-- The problem --
Lines from the material below that hold the string "section" are what is needed; copy each of them.

-- Dataset records --
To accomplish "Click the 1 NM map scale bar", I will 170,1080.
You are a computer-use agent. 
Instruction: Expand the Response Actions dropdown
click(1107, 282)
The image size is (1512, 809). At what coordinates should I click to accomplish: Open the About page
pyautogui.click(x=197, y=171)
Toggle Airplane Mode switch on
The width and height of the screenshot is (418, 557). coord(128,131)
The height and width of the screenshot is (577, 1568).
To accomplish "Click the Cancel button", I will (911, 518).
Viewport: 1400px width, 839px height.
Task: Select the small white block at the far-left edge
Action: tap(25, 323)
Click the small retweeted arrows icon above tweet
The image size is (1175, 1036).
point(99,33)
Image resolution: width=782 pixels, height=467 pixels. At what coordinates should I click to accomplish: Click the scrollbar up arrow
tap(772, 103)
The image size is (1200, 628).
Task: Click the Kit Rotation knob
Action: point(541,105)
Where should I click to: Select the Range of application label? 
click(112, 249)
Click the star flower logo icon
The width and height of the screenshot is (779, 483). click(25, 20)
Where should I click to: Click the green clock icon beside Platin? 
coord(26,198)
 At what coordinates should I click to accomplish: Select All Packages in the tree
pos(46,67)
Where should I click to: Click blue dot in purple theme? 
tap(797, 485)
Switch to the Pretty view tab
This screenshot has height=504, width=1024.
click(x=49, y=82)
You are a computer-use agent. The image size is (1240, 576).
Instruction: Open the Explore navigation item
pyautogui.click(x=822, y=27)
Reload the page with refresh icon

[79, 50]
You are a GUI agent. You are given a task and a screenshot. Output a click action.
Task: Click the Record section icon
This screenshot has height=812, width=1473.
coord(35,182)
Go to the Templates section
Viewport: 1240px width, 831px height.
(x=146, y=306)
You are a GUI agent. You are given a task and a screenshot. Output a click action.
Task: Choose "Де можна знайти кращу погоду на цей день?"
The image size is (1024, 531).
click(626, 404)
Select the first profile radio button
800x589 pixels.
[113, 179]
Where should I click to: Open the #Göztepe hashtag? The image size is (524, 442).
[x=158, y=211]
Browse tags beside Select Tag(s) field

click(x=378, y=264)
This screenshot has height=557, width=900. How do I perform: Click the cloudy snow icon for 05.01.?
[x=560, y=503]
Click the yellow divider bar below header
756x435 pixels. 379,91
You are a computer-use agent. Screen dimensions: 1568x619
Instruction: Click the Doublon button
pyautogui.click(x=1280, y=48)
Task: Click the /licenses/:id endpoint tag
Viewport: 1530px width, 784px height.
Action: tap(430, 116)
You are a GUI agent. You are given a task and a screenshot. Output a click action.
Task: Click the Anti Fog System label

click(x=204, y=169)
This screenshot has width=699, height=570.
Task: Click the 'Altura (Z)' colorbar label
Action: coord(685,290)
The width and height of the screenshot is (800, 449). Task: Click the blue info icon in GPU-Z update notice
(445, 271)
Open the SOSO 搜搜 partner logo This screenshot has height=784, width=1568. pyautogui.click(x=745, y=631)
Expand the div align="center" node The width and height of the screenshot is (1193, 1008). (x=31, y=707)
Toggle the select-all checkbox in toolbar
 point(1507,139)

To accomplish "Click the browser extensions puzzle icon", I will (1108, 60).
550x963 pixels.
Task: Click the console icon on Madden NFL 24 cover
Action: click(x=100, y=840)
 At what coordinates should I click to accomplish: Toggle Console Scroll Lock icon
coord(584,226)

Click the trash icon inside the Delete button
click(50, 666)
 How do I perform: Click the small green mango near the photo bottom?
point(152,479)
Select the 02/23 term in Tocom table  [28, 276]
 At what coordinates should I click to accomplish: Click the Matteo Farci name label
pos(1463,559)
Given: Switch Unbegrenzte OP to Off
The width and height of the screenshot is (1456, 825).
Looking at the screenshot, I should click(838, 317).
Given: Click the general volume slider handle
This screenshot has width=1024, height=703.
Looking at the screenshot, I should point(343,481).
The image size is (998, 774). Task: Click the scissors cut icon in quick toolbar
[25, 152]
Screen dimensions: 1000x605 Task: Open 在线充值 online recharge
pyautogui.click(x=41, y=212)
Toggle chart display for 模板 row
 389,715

-- Written response --
Task: Click the Record section icon
Go to the Templates section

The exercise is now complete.